Rendimento real habitual cresceu nas comparações trimestral e anual pela primeira vez desde junho de 2020.

Pela primeira vez desde junho de 2020, o rendimento real habitual dos trabalhadores brasileiros aumentou tanto na comparação trimestral (3,7%) quanto na anual (2,5%). Com as evoluções, o salário médio recebido alcançou R$ 2.737 no trimestre finalizado em setembro, mostram dados divulgados nesta quinta-feira (27) pelo IBGE (Instituto Brasileiro de Geografia e Estatística).

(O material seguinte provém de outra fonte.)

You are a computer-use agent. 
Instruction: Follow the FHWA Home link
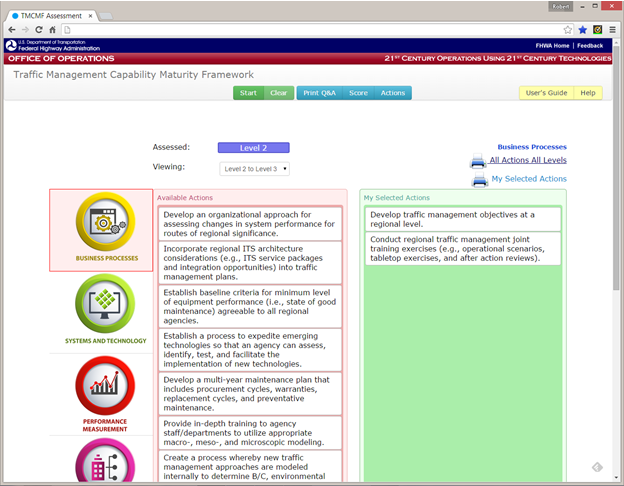(553, 45)
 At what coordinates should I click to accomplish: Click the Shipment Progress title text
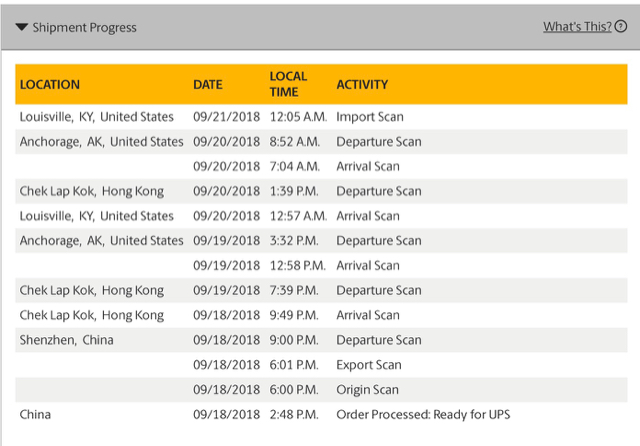tap(84, 27)

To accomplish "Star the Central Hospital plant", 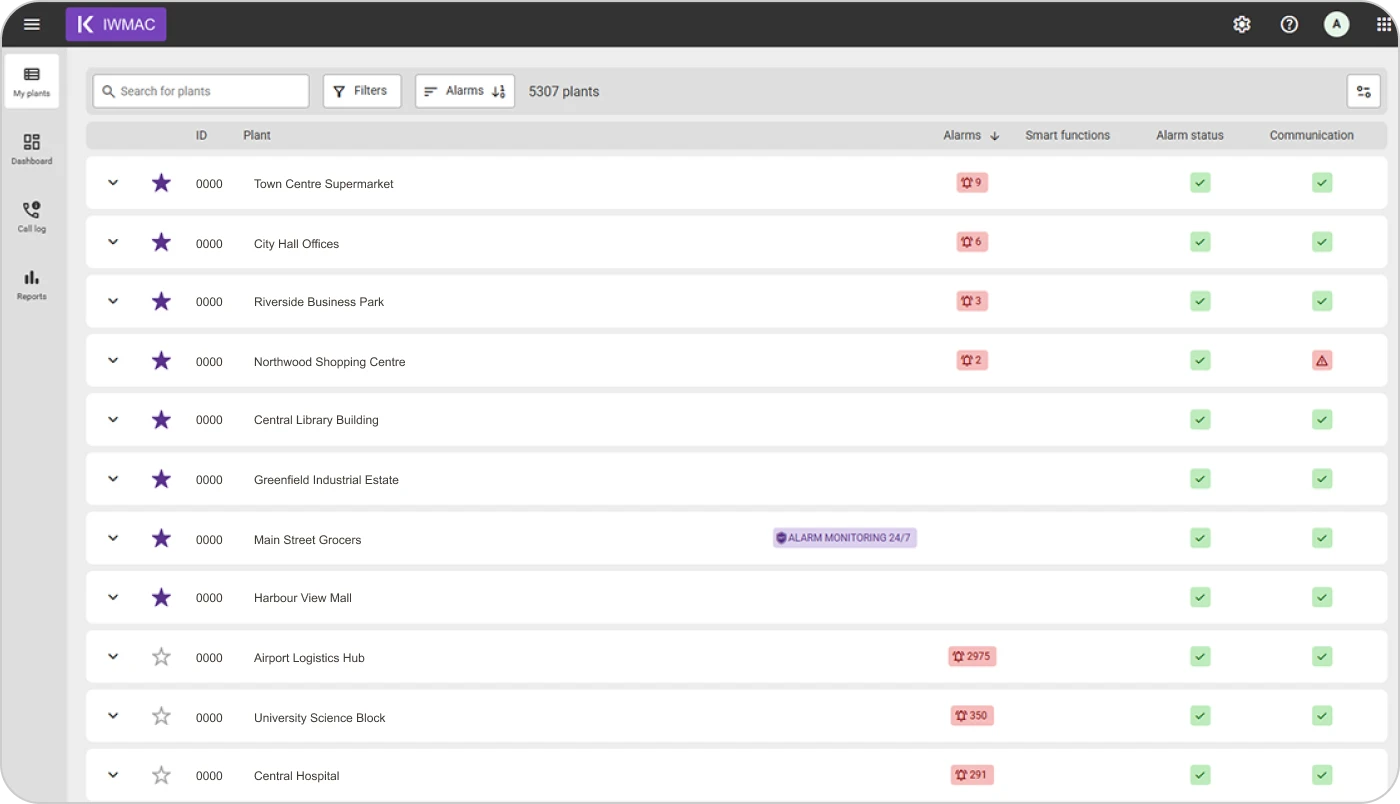I will (161, 775).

Segundo Adriana Beringuy, coordenadora da Pnad Contínua (Pesquisa Nacional por Amostra de Domicílios), “o crescimento do rendimento real está relacionado à redução da inflação, que tem proporcionado ganhos reais aos profissionais.

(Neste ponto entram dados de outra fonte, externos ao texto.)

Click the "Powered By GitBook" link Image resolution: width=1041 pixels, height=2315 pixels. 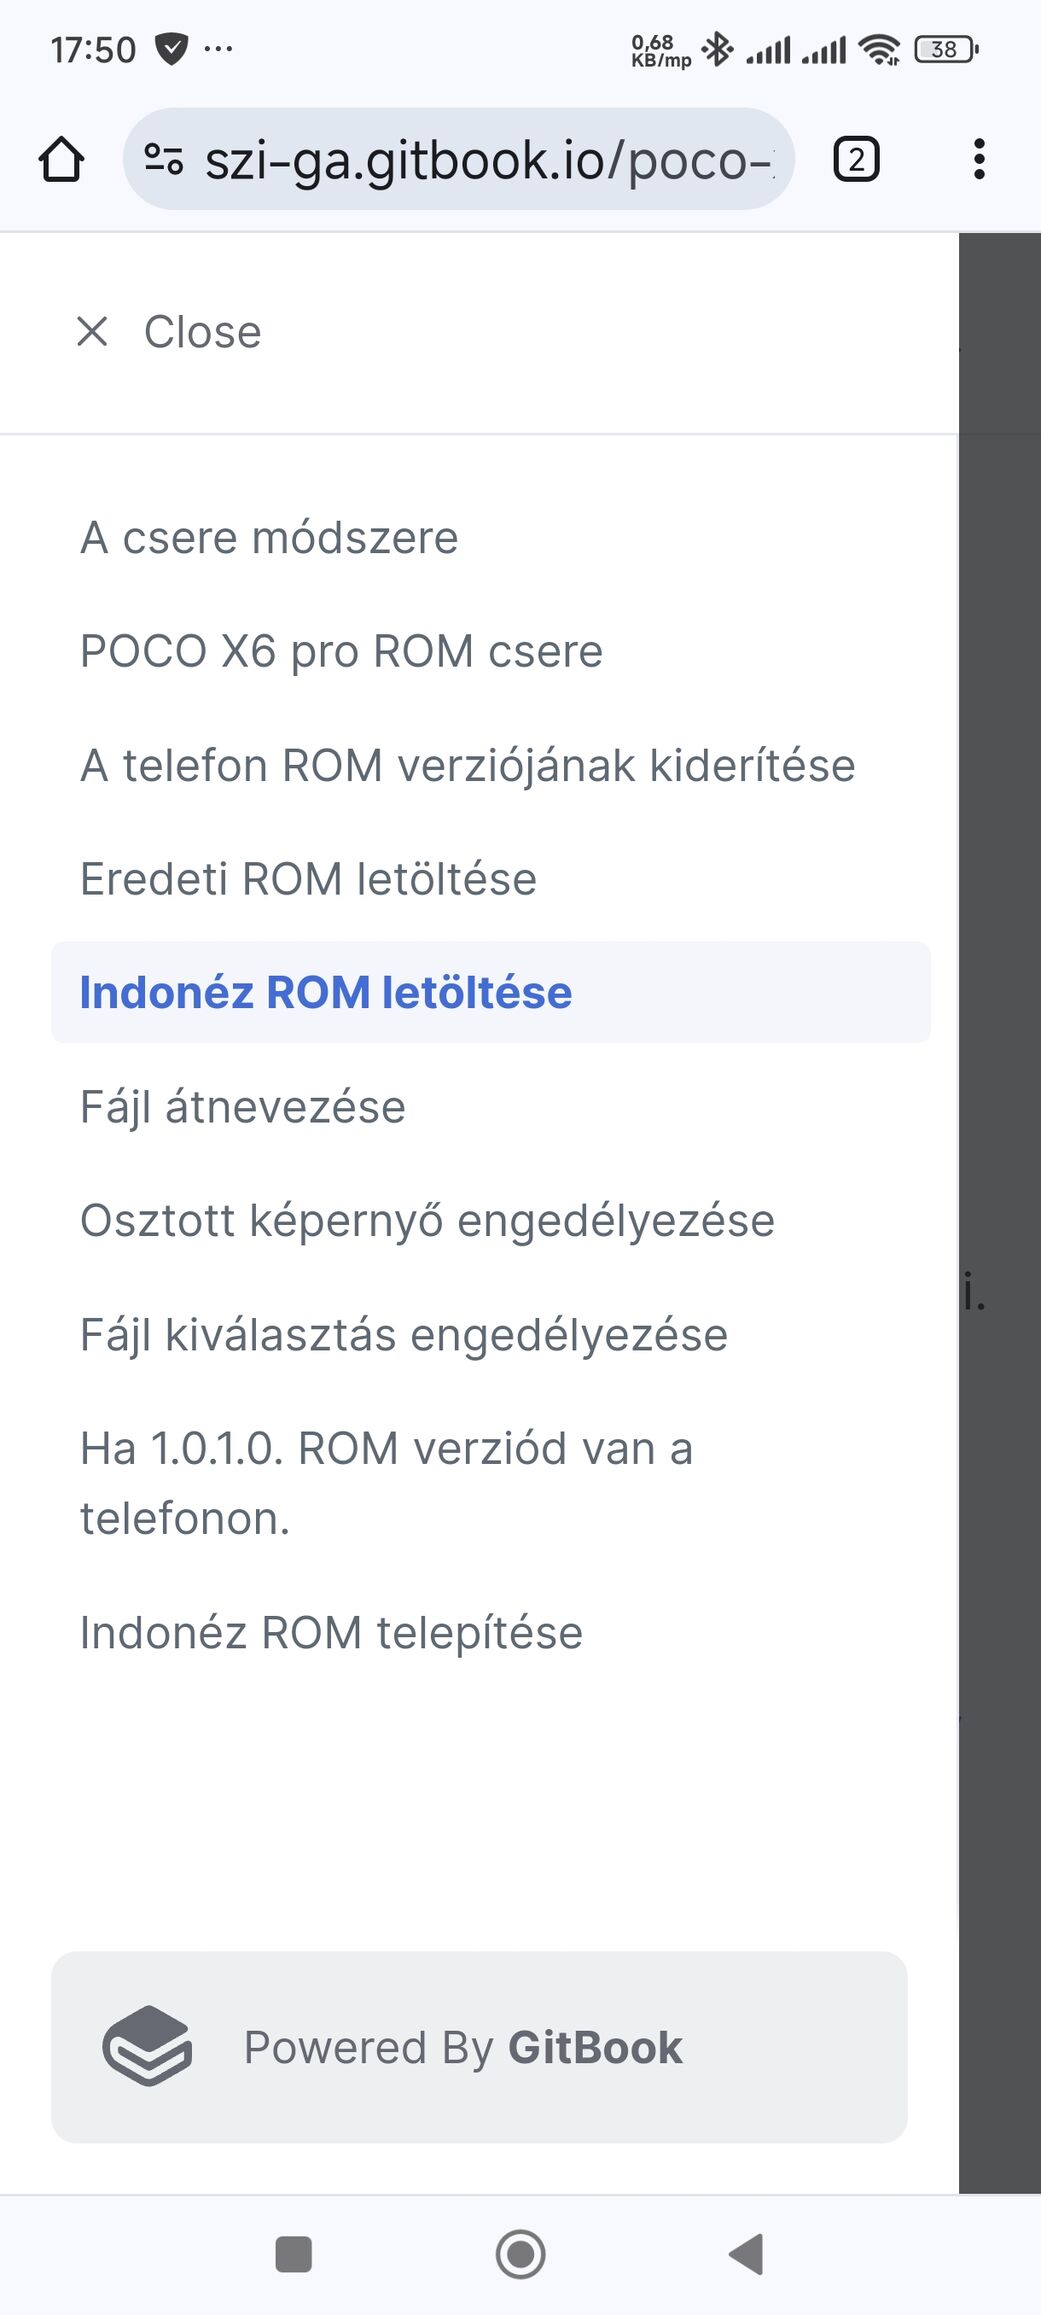tap(479, 2047)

“O rendimento nominal, que não desconta a inflação, já vinha crescendo em 2022, enquanto o real estava registrando queda. Uma vez que há uma retração da inflação, passa-se a ter registros de crescimento no rendimento real”, avalia a pesquisadora.
Com a evolução das remunerações, a massa de rendimento real habitual atingiu R$ 266,7 bilhões, valor que corresponde a um crescimento de 4,8% frente ao do trimestre anterior e 9,9% na comparação anual.
As posições na ocupação que tiveram alta no rendimento no trimestre foram as de empregado com carteira de trabalho assinada (2,8%, ou mais R$ 71), empregado no setor público (2,3%, ou mais R$ 92) e empregador (10%, ou mais R$ 613). Na comparação com o mesmo trimestre do ano passado, os destaques ficam por conta do trabalhador doméstico (4,6%, ou mais R$ 46) e daqueles que atuam por conta própria (5%, ou mais R$ 103).